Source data
Segment Open

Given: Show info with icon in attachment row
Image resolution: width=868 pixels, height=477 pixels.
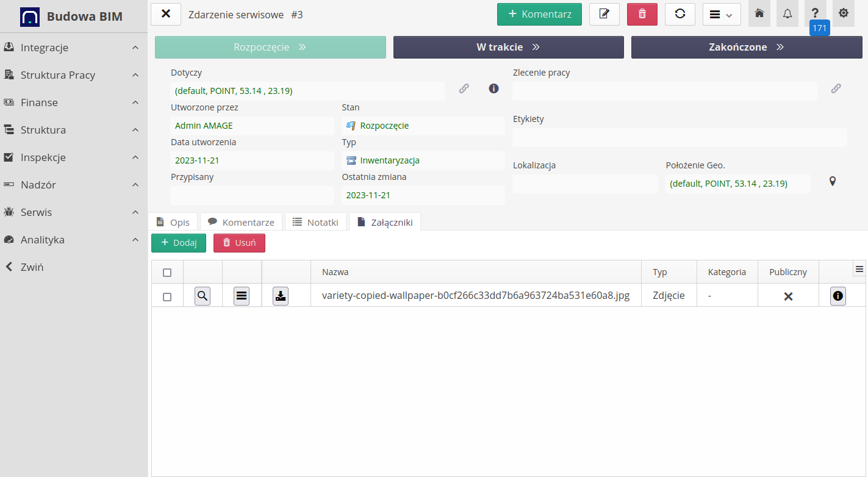Looking at the screenshot, I should click(838, 296).
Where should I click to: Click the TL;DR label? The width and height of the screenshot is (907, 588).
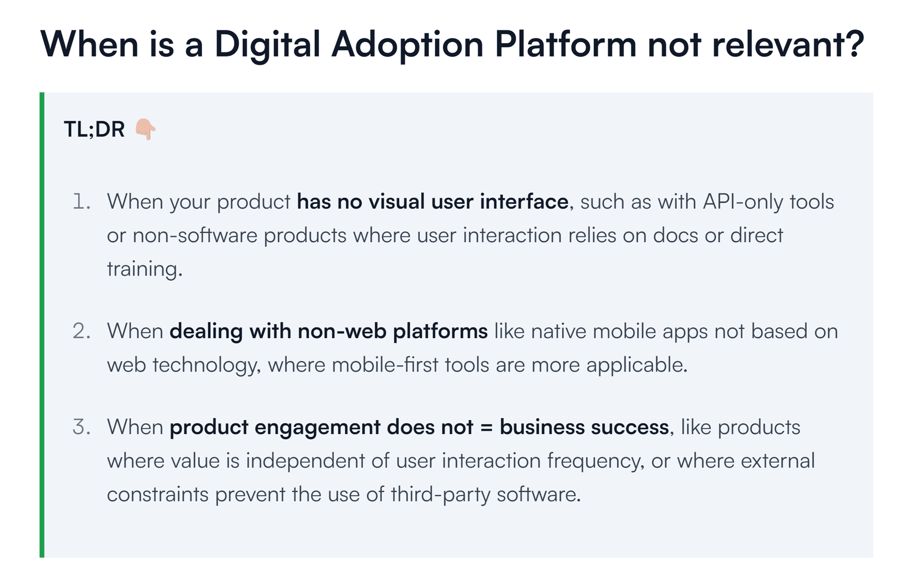coord(94,129)
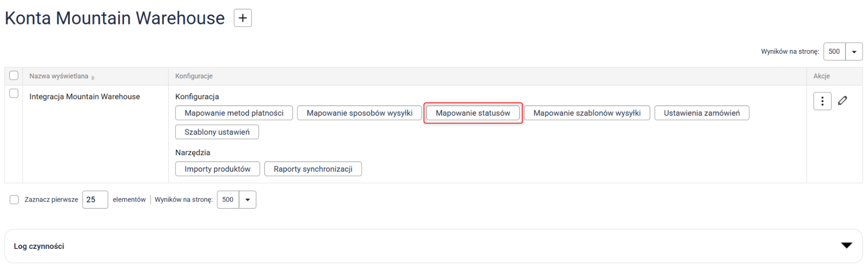The height and width of the screenshot is (268, 868).
Task: View Raporty synchronizacji
Action: coord(313,169)
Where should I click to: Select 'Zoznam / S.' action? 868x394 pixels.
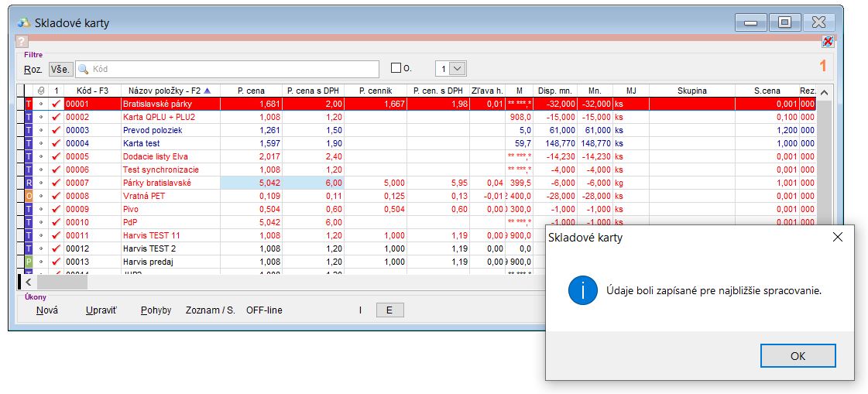(210, 310)
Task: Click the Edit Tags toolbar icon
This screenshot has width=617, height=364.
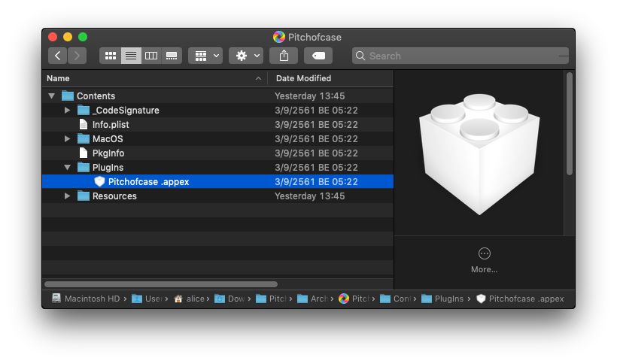Action: coord(318,56)
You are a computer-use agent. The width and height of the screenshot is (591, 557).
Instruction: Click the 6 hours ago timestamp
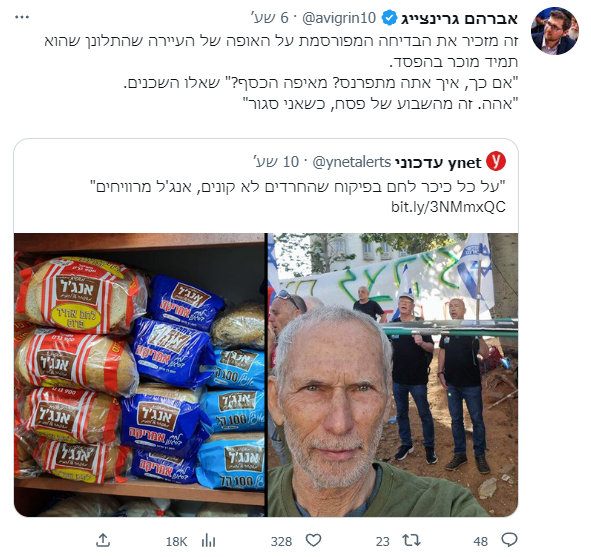271,18
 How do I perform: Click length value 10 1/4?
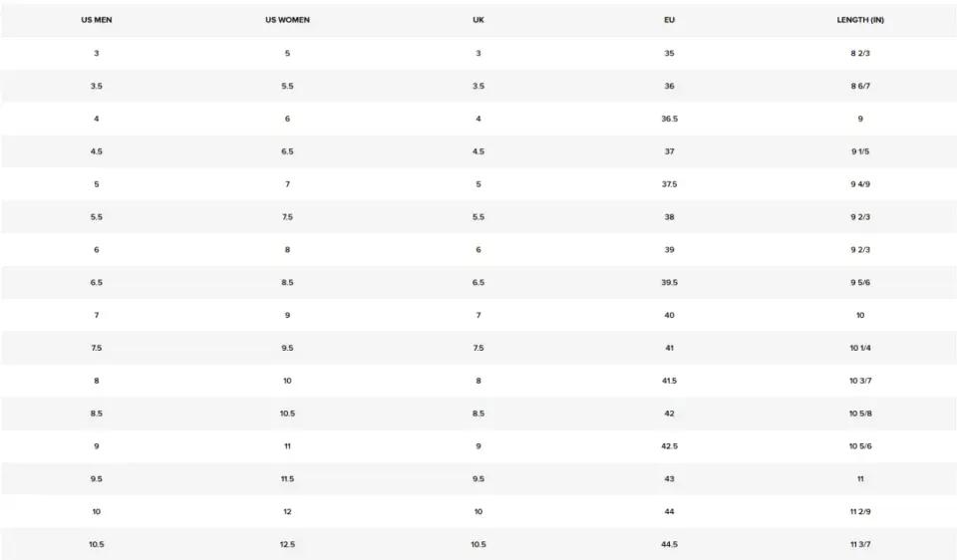(x=860, y=349)
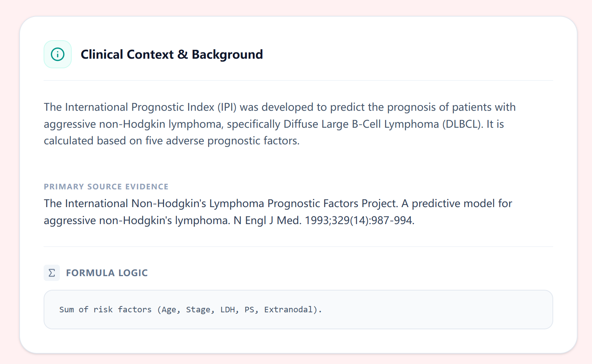Click the '(DLBCL)' abbreviation in the paragraph
The width and height of the screenshot is (592, 364).
(463, 124)
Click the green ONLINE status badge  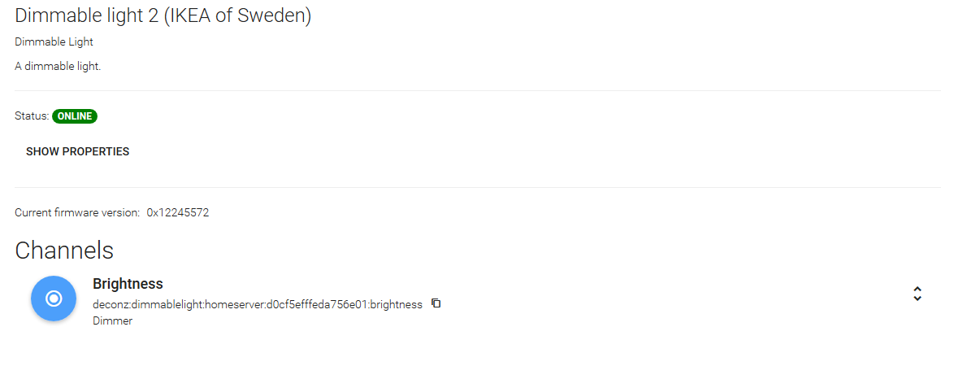[x=75, y=116]
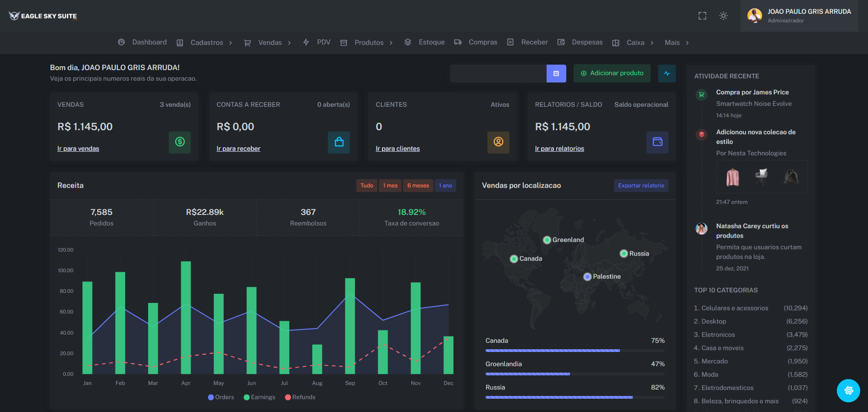This screenshot has width=868, height=412.
Task: Toggle the Orders legend series
Action: pyautogui.click(x=221, y=397)
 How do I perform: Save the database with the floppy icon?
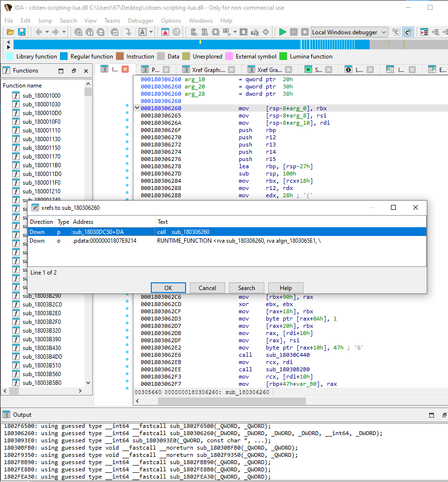click(x=22, y=32)
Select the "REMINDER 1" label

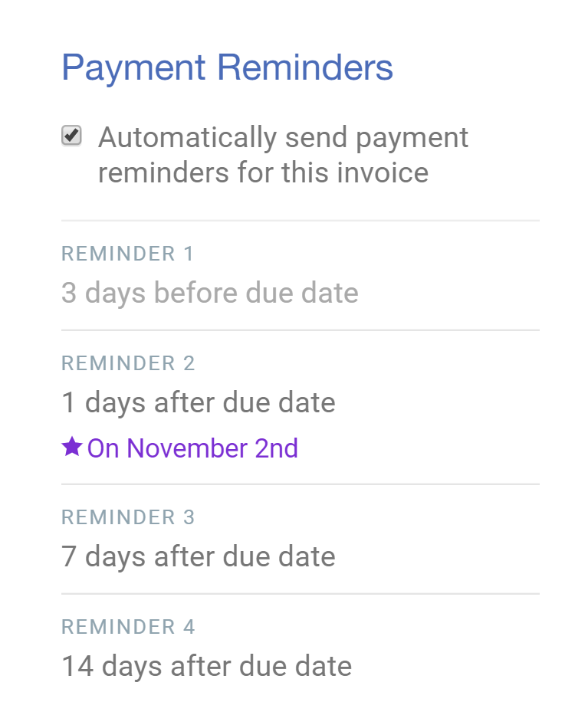128,254
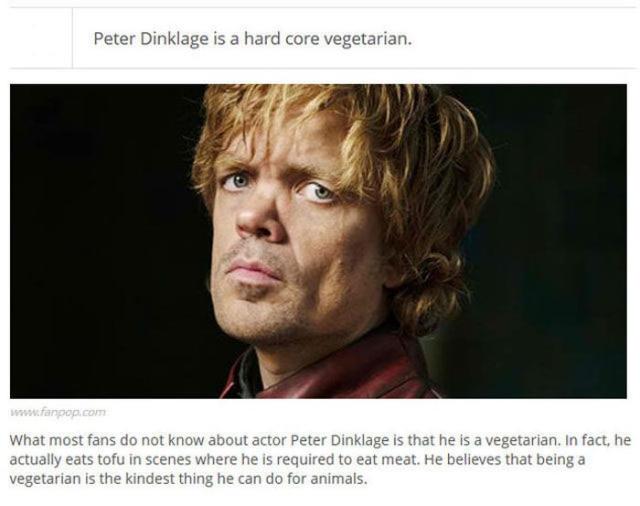Open the portrait photo with dark background
This screenshot has height=506, width=640.
pos(318,241)
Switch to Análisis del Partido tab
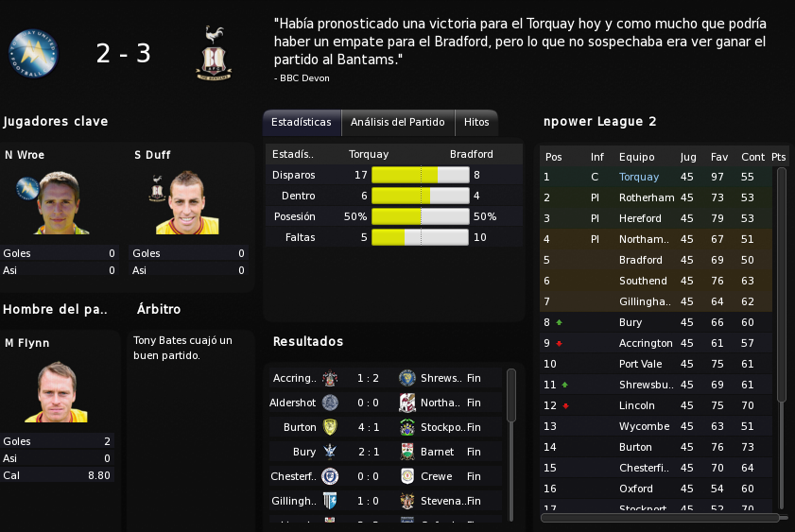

Segment Closed

● Work request
Output must match the lines from the start of the records above through the line that contains "Task: Click the Edit Tags toolbar icon", exactly and with every picture removed.

● Result for this exercise
Given: Show info with icon in attachment row
Image resolution: width=868 pixels, height=477 pixels.
Looking at the screenshot, I should click(838, 296).
Where should I click to: Click the TL;DR label? The width and height of the screenshot is (907, 588).
coord(94,129)
The height and width of the screenshot is (268, 868).
Task: View Raporty synchronizacji
Action: coord(313,169)
Where should I click to: Select 'Zoznam / S.' action? 868x394 pixels.
(210, 310)
Task: Click the Edit Tags toolbar icon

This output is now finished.